Allegorical Map of Mexico City and Environs
Carlos Herrmann, ca. 1930-1935
(Pictorial Cartography) Herrmann, Carlos. Allegorical Map of Mexico City and Environs. Mexico, D.F.: n.d, ca. 1930-1935. 63.5 x 92.3 cm. Image very good, blind margins a bit worn, beginning to fray.
A pictorial map of Mexico City, representing the natural, industrial, architectural, and cultural landmarks of the city. The artist blends indigenous styles and historical references with colonial and postcolonial features, identifying the key features of Mexico’s emerging modern national identity.
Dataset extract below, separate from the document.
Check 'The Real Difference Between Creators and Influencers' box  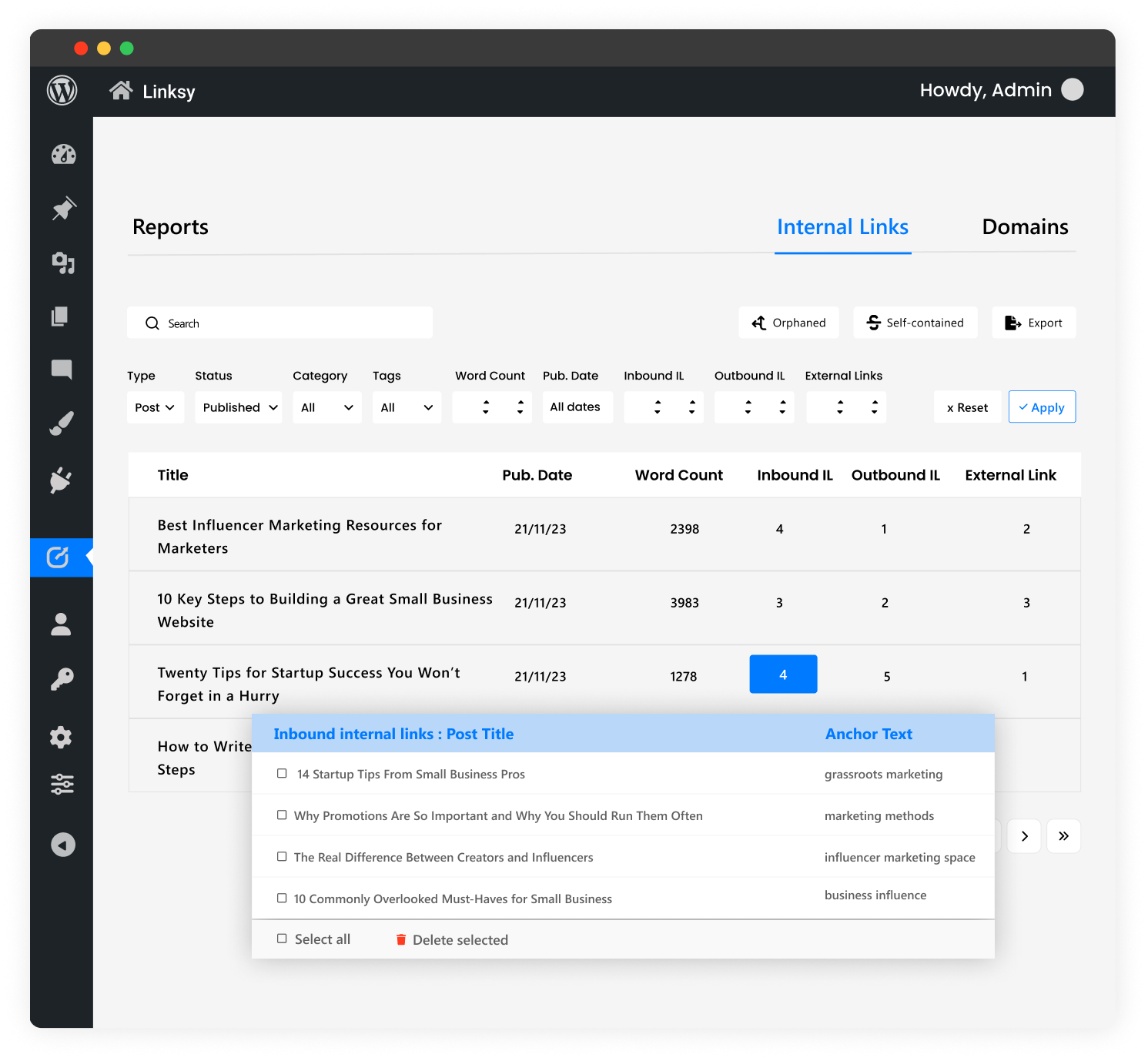282,857
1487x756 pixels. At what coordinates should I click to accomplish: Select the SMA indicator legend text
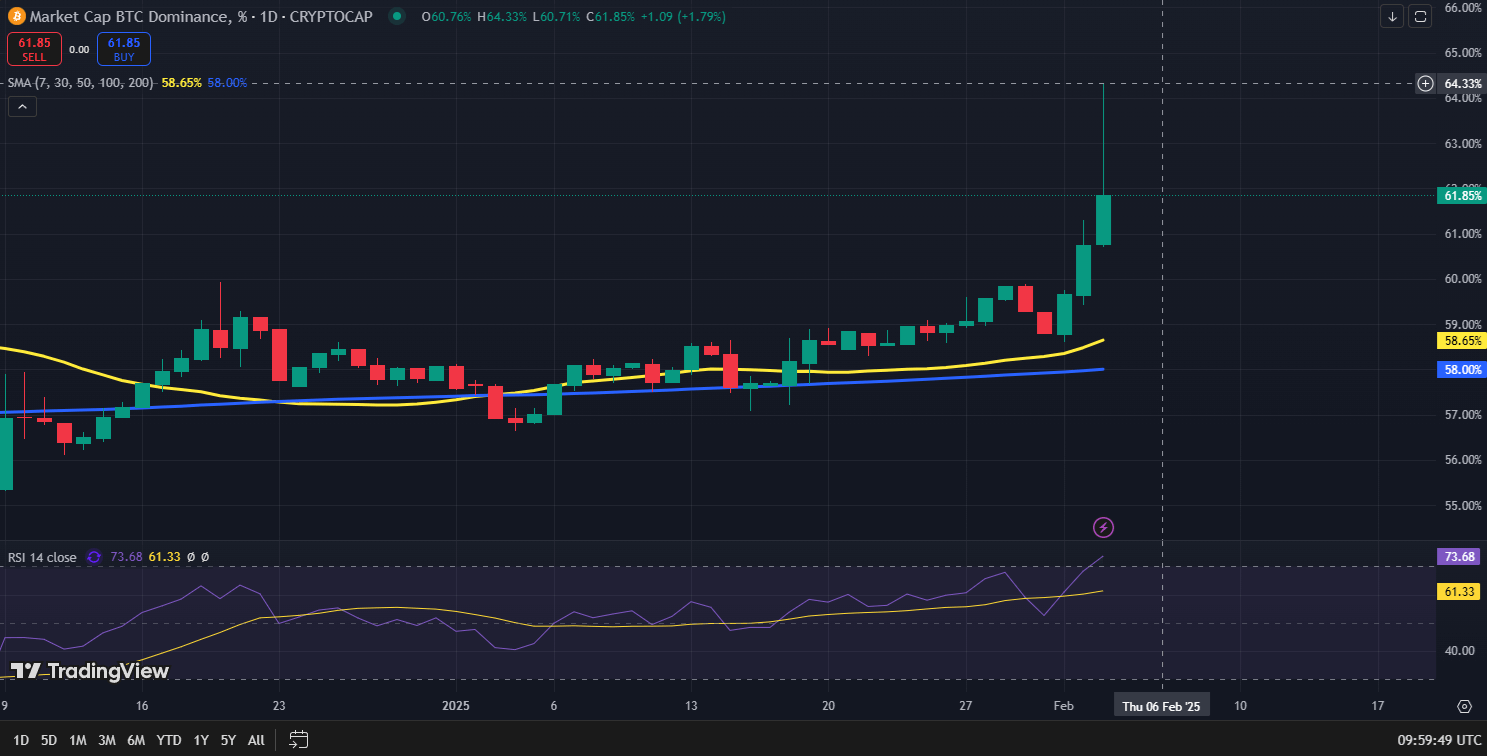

Probably printed in the 1930s during the Maximato, when as Delia Cosentino has argued, “the production, circulation, and consumption of such imagery offered the opportunity to imagine a uniquely animated geography coming into its own … [C]artography, [was] an advantageous way to shape the view of Mexico as a cohesive entity with a rapidly developing infrastructure and an evolving relationship with its own Indigenous past and present. [...]. Through these images dating to the first half of the 1930s, an international cadre of artists, travelers, publishers, government officials, and other boosters disseminated an integrated vision of Mexican cultural space and thereby coproduced the territory itself.” (1)
Known from a single other example, in the David Rumsey Map Collection.
$950
Notes:
1. Delia Cosentino. “Unfolding Maps during the Maximato in Mexico,” Latin American and Latinx Visual Culture 1.1 (January 2019).